Copy out the material below line for line, changing nothing.
##### Input records #####
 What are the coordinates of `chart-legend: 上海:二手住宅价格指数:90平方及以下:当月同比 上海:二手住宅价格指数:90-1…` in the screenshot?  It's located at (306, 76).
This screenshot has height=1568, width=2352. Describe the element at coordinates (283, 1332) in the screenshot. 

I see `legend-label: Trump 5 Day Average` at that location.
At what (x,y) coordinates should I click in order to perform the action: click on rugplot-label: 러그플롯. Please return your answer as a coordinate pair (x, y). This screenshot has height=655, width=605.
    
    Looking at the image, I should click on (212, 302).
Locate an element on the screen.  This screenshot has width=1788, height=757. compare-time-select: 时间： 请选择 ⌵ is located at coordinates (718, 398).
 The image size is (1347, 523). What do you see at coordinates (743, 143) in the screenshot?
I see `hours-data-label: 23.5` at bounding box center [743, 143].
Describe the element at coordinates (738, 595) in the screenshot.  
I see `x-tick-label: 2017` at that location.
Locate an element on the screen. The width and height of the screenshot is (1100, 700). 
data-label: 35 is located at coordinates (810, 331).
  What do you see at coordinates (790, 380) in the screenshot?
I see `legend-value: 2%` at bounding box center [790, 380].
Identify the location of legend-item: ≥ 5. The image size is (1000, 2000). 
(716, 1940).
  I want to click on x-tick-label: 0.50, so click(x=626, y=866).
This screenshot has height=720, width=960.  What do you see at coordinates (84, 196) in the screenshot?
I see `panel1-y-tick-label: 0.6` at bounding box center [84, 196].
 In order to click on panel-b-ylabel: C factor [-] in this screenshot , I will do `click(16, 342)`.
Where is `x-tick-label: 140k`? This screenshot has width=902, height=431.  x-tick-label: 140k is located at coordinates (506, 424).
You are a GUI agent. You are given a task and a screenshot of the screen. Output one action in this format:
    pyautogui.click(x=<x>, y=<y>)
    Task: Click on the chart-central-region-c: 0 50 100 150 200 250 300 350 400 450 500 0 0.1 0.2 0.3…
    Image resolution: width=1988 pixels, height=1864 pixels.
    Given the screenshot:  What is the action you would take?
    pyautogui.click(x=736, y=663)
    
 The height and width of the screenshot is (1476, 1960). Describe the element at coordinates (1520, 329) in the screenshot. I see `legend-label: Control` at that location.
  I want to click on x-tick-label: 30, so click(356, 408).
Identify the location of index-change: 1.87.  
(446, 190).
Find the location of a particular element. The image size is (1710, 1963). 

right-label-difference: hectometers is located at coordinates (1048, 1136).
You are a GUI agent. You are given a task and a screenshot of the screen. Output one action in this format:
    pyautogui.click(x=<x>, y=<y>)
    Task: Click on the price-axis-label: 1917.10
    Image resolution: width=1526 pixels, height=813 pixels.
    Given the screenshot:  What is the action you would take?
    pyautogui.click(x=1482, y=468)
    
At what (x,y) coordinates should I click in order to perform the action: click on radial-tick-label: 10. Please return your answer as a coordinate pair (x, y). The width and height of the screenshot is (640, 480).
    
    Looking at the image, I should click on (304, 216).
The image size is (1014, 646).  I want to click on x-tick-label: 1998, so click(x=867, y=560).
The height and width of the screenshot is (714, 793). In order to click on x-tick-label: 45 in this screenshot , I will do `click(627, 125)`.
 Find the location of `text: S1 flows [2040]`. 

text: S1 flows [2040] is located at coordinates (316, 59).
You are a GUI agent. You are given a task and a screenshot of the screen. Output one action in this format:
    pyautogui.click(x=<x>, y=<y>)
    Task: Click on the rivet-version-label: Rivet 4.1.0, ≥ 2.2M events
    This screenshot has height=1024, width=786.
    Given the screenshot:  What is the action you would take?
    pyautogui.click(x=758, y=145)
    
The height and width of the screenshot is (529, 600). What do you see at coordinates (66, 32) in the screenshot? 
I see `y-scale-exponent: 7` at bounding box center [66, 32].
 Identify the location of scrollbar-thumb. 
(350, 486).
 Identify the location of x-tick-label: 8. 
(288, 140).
#####
* **Output for this exercise**:
 What are the coordinates of `chart-legend: 上海:二手住宅价格指数:90平方及以下:当月同比 上海:二手住宅价格指数:90-1…` in the screenshot?  It's located at (306, 76).
This screenshot has height=1568, width=2352. Describe the element at coordinates (283, 1332) in the screenshot. 

I see `legend-label: Trump 5 Day Average` at that location.
At what (x,y) coordinates should I click in order to perform the action: click on rugplot-label: 러그플롯. Please return your answer as a coordinate pair (x, y). This screenshot has height=655, width=605.
    
    Looking at the image, I should click on (212, 302).
Locate an element on the screen.  This screenshot has width=1788, height=757. compare-time-select: 时间： 请选择 ⌵ is located at coordinates (718, 398).
 The image size is (1347, 523). What do you see at coordinates (743, 143) in the screenshot?
I see `hours-data-label: 23.5` at bounding box center [743, 143].
Describe the element at coordinates (738, 595) in the screenshot.  
I see `x-tick-label: 2017` at that location.
Locate an element on the screen. The width and height of the screenshot is (1100, 700). 
data-label: 35 is located at coordinates (810, 331).
  What do you see at coordinates (790, 380) in the screenshot?
I see `legend-value: 2%` at bounding box center [790, 380].
Identify the location of legend-item: ≥ 5. The image size is (1000, 2000). 
(716, 1940).
  I want to click on x-tick-label: 0.50, so click(x=626, y=866).
This screenshot has height=720, width=960.  What do you see at coordinates (84, 196) in the screenshot?
I see `panel1-y-tick-label: 0.6` at bounding box center [84, 196].
 In order to click on panel-b-ylabel: C factor [-] in this screenshot , I will do `click(16, 342)`.
Where is `x-tick-label: 140k`? This screenshot has width=902, height=431.  x-tick-label: 140k is located at coordinates (506, 424).
You are a GUI agent. You are given a task and a screenshot of the screen. Output one action in this format:
    pyautogui.click(x=<x>, y=<y>)
    Task: Click on the chart-central-region-c: 0 50 100 150 200 250 300 350 400 450 500 0 0.1 0.2 0.3…
    Image resolution: width=1988 pixels, height=1864 pixels.
    Given the screenshot:  What is the action you would take?
    pyautogui.click(x=736, y=663)
    
 The height and width of the screenshot is (1476, 1960). Describe the element at coordinates (1520, 329) in the screenshot. I see `legend-label: Control` at that location.
  I want to click on x-tick-label: 30, so click(356, 408).
Identify the location of index-change: 1.87.  
(446, 190).
Find the location of a particular element. The image size is (1710, 1963). 

right-label-difference: hectometers is located at coordinates (1048, 1136).
You are a GUI agent. You are given a task and a screenshot of the screen. Output one action in this format:
    pyautogui.click(x=<x>, y=<y>)
    Task: Click on the price-axis-label: 1917.10
    Image resolution: width=1526 pixels, height=813 pixels.
    Given the screenshot:  What is the action you would take?
    pyautogui.click(x=1482, y=468)
    
At what (x,y) coordinates should I click in order to perform the action: click on radial-tick-label: 10. Please return your answer as a coordinate pair (x, y). The width and height of the screenshot is (640, 480).
    
    Looking at the image, I should click on (304, 216).
The image size is (1014, 646).  I want to click on x-tick-label: 1998, so click(x=867, y=560).
The height and width of the screenshot is (714, 793). In order to click on x-tick-label: 45 in this screenshot , I will do `click(627, 125)`.
 Find the location of `text: S1 flows [2040]`. 

text: S1 flows [2040] is located at coordinates (316, 59).
You are a GUI agent. You are given a task and a screenshot of the screen. Output one action in this format:
    pyautogui.click(x=<x>, y=<y>)
    Task: Click on the rivet-version-label: Rivet 4.1.0, ≥ 2.2M events
    This screenshot has height=1024, width=786.
    Given the screenshot:  What is the action you would take?
    pyautogui.click(x=758, y=145)
    
The height and width of the screenshot is (529, 600). What do you see at coordinates (66, 32) in the screenshot? 
I see `y-scale-exponent: 7` at bounding box center [66, 32].
 Identify the location of scrollbar-thumb. 
(350, 486).
 Identify the location of x-tick-label: 8. 
(288, 140).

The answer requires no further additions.